_What you need to do_
Only the lines from the one containing "Click the 11:00 time axis label" through the one containing "Viewport: 1444px width, 648px height." should be printed, exactly as they appear below, with both ends included.

Data extracted from a collection:

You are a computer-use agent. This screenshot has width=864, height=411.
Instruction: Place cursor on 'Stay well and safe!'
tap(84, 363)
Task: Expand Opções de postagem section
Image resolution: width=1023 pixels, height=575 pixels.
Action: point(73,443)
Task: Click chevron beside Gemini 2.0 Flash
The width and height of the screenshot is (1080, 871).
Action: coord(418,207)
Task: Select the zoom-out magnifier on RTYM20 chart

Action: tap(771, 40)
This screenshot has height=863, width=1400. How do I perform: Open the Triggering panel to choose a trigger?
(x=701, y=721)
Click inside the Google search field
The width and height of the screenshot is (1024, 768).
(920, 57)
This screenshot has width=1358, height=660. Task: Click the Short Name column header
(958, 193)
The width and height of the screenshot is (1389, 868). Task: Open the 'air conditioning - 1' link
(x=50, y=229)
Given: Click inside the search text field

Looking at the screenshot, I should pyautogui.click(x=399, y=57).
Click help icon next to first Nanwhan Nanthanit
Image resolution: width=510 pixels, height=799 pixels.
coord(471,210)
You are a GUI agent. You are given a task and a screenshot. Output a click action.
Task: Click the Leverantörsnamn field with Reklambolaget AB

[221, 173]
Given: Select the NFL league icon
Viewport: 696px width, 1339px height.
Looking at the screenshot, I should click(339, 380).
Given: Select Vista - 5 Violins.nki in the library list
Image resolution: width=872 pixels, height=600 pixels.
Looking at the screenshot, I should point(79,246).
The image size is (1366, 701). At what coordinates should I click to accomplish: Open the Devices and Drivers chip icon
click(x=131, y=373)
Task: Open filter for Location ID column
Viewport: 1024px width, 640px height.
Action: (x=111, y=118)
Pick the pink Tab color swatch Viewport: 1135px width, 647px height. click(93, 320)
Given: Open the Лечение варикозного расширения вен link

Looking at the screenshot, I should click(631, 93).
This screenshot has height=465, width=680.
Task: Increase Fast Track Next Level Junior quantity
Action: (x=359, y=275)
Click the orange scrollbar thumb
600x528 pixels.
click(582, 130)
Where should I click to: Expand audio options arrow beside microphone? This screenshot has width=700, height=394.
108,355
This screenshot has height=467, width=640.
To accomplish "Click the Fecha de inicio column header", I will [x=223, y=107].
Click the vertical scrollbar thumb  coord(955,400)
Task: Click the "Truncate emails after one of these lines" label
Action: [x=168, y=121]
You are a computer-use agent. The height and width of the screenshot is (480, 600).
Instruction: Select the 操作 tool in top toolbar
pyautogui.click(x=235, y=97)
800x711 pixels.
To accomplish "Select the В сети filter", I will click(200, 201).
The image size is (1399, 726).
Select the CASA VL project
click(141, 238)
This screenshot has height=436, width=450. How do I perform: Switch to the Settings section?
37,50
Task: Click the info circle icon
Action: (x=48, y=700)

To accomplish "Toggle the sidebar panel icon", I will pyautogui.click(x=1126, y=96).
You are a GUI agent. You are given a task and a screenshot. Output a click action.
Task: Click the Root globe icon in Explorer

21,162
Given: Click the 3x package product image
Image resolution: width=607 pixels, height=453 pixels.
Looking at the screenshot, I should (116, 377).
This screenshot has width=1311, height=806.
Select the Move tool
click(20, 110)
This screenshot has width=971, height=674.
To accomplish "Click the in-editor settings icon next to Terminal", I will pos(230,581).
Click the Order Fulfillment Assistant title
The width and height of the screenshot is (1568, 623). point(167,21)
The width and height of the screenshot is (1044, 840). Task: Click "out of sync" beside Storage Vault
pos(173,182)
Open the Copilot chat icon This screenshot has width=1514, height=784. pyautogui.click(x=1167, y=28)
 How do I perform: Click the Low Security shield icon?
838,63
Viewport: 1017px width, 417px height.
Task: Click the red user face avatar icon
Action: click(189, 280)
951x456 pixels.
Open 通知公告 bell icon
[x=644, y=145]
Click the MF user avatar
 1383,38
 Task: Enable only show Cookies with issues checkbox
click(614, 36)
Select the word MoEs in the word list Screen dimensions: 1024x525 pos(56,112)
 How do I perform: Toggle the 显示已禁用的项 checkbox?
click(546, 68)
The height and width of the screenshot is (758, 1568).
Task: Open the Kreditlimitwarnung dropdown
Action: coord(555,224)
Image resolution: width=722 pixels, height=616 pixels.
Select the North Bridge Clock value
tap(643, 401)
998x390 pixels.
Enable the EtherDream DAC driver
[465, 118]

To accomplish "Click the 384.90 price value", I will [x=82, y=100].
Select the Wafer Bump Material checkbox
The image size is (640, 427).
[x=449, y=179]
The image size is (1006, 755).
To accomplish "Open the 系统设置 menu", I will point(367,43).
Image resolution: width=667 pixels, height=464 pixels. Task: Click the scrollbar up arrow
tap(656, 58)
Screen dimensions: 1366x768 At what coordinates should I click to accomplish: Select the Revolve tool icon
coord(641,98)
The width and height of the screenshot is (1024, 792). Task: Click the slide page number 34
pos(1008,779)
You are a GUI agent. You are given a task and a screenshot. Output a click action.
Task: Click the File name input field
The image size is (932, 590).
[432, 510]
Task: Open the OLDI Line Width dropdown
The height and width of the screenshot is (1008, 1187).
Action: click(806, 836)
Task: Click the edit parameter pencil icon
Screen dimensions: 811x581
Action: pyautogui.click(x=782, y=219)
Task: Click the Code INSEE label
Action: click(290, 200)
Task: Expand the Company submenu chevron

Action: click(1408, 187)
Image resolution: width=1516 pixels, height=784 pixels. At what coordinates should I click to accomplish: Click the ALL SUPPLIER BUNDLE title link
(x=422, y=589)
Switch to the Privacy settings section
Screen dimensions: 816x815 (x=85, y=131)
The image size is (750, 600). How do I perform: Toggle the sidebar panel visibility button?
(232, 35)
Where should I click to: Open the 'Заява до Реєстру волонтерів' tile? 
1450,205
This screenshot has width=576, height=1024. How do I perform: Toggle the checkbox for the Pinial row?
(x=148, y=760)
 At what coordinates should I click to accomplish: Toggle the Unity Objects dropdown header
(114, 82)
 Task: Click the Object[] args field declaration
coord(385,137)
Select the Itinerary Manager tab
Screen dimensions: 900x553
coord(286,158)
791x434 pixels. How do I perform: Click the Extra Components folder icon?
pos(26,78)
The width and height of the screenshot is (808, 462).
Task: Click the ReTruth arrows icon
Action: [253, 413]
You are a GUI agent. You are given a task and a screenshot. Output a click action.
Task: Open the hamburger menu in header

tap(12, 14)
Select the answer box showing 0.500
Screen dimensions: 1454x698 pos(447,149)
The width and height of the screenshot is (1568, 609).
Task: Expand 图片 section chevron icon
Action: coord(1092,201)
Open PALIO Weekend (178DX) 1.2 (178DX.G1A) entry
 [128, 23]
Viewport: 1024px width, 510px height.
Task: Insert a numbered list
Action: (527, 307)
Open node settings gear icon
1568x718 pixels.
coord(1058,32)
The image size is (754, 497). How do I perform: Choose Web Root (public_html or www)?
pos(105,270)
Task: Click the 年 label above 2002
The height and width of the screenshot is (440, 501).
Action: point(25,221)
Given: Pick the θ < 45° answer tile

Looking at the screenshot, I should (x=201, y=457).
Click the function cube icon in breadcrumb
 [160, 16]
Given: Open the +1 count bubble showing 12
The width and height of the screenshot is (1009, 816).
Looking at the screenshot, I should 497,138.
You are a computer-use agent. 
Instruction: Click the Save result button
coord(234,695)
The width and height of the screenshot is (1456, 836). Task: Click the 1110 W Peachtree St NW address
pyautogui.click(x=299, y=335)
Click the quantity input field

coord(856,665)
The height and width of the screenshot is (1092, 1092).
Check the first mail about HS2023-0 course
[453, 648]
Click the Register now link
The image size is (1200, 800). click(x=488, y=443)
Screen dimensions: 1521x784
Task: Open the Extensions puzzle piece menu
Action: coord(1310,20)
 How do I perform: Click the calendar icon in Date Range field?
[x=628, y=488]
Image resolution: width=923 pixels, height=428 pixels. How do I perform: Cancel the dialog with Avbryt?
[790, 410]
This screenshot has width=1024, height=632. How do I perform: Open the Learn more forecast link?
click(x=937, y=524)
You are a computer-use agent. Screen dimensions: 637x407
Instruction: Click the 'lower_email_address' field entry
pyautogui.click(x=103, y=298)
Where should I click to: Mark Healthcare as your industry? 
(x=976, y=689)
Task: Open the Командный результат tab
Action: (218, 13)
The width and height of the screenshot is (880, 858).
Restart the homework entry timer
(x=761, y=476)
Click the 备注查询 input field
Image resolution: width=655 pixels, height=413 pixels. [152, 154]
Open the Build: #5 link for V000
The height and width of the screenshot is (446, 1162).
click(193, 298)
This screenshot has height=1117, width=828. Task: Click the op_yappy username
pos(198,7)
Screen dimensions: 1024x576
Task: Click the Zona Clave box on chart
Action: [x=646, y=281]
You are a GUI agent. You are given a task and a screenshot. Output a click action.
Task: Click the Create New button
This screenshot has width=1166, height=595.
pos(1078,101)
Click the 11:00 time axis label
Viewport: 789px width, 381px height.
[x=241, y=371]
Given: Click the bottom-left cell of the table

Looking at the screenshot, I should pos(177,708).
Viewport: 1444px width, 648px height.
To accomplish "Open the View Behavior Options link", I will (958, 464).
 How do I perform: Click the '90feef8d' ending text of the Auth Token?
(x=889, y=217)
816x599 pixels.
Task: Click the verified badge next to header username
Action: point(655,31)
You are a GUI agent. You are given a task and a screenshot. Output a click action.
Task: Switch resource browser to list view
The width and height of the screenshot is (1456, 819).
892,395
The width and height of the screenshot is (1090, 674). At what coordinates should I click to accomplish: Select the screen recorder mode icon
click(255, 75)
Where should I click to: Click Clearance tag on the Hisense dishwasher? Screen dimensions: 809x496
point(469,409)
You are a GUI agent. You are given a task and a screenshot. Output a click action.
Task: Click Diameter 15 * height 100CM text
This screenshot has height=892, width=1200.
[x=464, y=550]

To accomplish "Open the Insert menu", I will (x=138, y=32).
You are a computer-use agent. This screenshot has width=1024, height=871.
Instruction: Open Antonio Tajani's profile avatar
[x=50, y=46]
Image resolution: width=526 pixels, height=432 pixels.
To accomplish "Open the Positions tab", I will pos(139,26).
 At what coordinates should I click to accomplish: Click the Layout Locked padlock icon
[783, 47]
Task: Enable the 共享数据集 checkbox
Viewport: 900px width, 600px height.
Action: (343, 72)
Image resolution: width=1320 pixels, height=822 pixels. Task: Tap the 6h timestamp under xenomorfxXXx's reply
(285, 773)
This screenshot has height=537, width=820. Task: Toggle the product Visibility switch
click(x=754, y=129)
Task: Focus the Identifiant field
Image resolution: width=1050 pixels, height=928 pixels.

_Response to this task_
Click the 11:00 time axis label
Viewport: 789px width, 381px height.
[x=241, y=371]
Given: Click the bottom-left cell of the table

Looking at the screenshot, I should pos(177,708).
Viewport: 1444px width, 648px height.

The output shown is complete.